## What you need to do
Your answer should be one number: how many lines of the data include the string "agent"?

Data shown START

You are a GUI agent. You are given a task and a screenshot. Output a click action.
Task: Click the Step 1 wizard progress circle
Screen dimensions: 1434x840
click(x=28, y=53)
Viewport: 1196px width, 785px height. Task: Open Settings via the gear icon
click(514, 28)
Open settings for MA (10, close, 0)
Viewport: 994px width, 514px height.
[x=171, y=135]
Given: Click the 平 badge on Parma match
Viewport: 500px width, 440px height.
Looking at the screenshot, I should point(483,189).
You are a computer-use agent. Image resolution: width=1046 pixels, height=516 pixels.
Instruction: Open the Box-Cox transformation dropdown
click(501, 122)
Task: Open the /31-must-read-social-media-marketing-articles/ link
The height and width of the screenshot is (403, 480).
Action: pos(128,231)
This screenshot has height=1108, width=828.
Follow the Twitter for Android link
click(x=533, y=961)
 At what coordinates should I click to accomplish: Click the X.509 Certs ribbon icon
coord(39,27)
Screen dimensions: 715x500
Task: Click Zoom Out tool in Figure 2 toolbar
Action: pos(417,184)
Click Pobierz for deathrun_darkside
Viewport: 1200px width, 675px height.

Data shown END

## Exercise answer
2